No, absolutely not, unless you have the silicone trays I mentioned above. And the quality of your paper is important too. Buy the best you can afford unless you want to spend hours peeling little shreds of paper off your shells.

Are macarons gluten-free? 

Yes. The beauty of these little sugary shells is that they only contain egg white, almonds and sugar, so they should be fine for gluten intolerance or allergy, depending on what colours, flavourings and fillings you use. Of course, macarons aren’t ideal for lots of allergy sufferers as they do contain nuts and egg.

How long do macarons last?

I’m often confused as to how long macarons will last – although in our house the question is often mute, given how fast my family can consume them! But essentially, if you have a large batch of macarons, they will keep for different timescales depending on what you’ve filled them with. Anything with a cream filling needs to be eaten within a few days, and absolutely must be kept in the fridge. Jam or buttercream fillings will last up to a week, but again, they’re better in the fridge. 

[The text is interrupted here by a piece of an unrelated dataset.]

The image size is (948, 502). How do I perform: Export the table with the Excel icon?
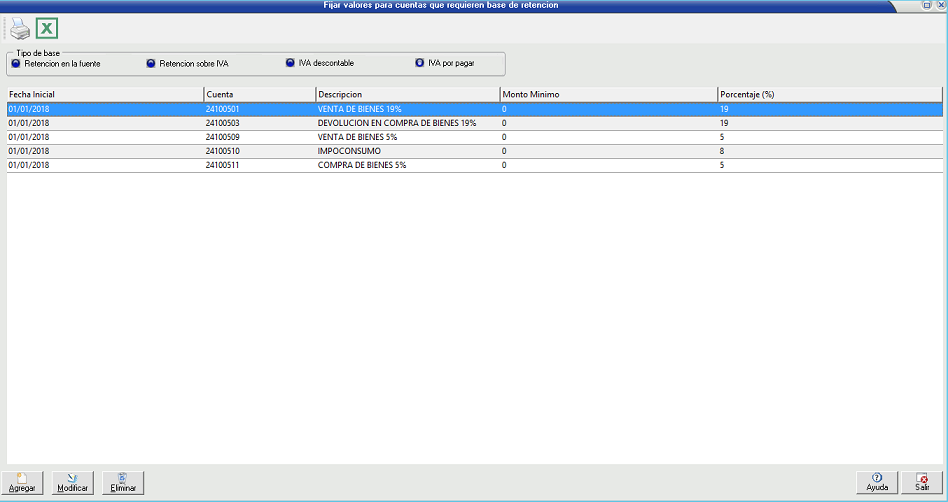click(x=47, y=29)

You could bake ahead and keep the unfilled macaron shells in an airtight container in a cool place, in which case they will last for 2 weeks before you need to get them filled and devoured! 

Are macarons low carb?

With type 1 diabetes in the family we have to count the carbs in everything. As we tallied the ingredients in this recipe I was expecting the carb count to be huge, but it’s actually not terrible. Whilst macarons aren’t low carb, they are only around 12g in most cases, and the addition of eggs and nuts slows down the absorption of the sugar into the bloodstream. My diabetic child can quite easily get away with an insulin dose for two of these at a time, with no tricky impact on her blood sugar levels.

Why are macarons so expensive?

If you’ve read the recipe you’ll have an idea of how much time it takes to make the perfect macaron. I remember being appalled at how much I had spent the first time I bought all the colours my children wanted in the patisserie – and at how quickly they were demolished! Once I’d made a batch I realised the work involved. Macarons are expensive because they are a work of art!